I recovered Godbolt's results (about Arrendale, Haswell and ivyBridge) from his website and merged them into a pdf each so that they can easily be compared to ours. They can be found in the results/Godbolt
folder.
I did several runs of both tests to make sure that the results do not vary from one run to the next. The last run was done with Ubuntu in text only mode in order to reduce the amount of things the computer does in the background to reduce the impact on the tests.
The 2019_09_30_10_00_results_text_only.pdf
and results.pdf
are the same except that I removed the data about the branch.py
test because it does not run stable enough (it fails ~40% of time) because the measured timings are varying to much (above the 15% threshold defined by Godbolt).

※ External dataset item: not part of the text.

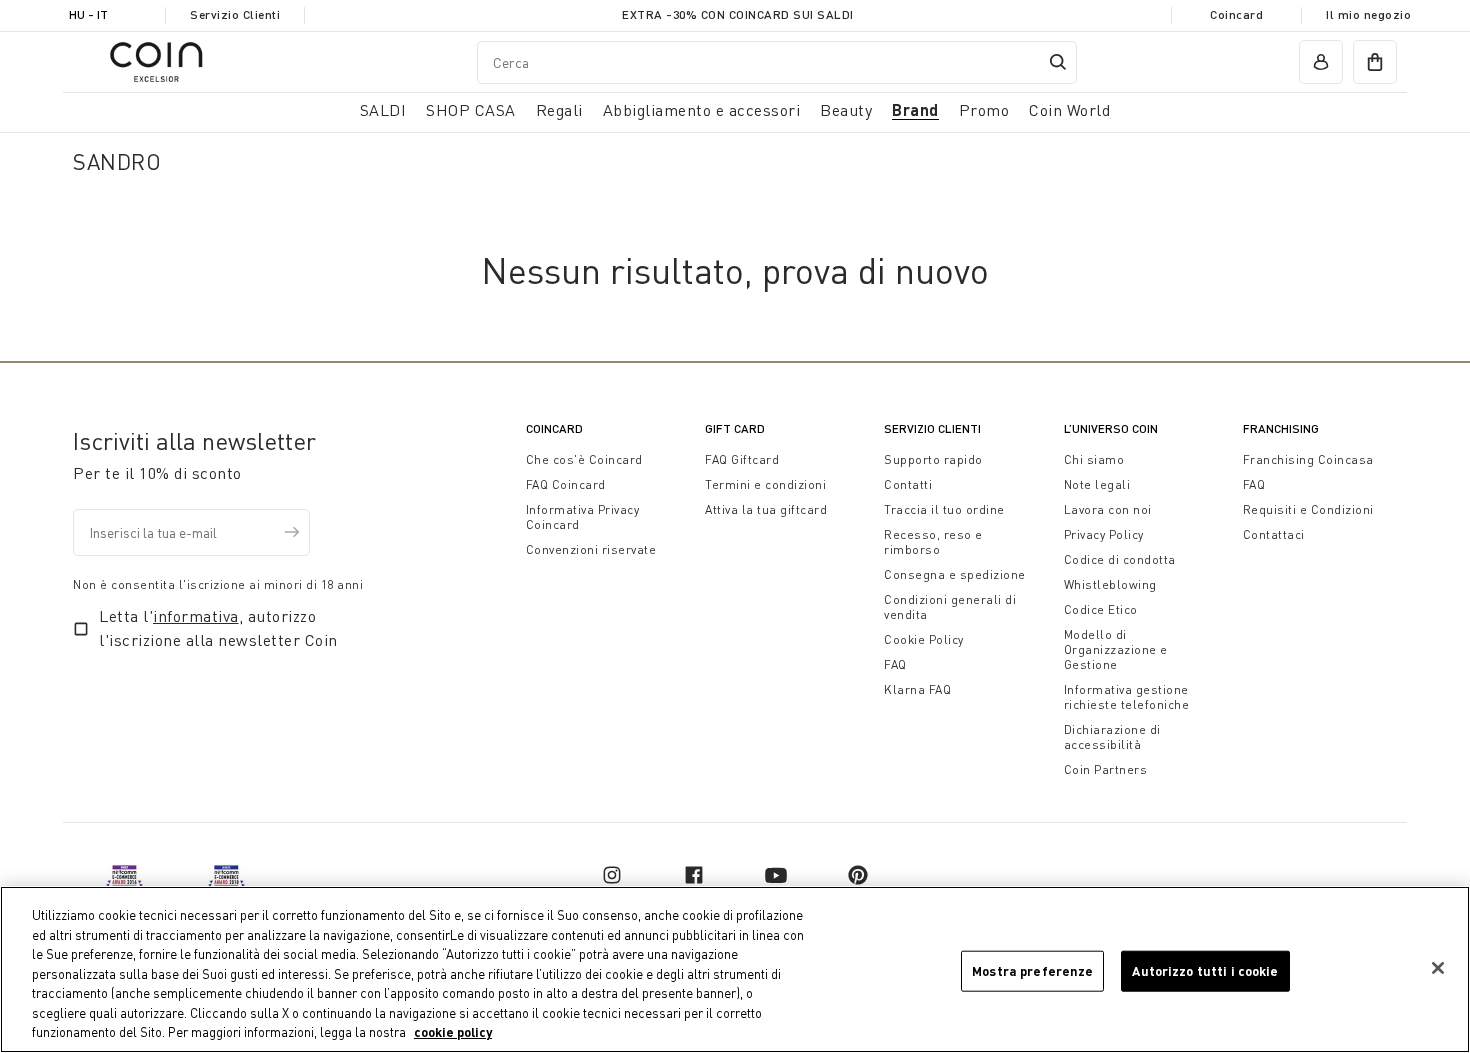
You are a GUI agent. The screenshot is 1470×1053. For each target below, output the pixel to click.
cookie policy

This test will be removed from future versions of the toolkit because it is only trying to determine if there is a naive implementation of the predictor and Godbolt found that except for Arrendale, it was not the case and as we are working with more recent CPU generations, there is no useful information to recover from this test.
Other than that, the results from Broadwell are pretty close to the ones of the Haswell generation with a few minor changes in the exact number of redirects but the implementation seems to be very similar. We should therefore be able to continue with Gobolt's assumptions about the Haswell CPUs for our work.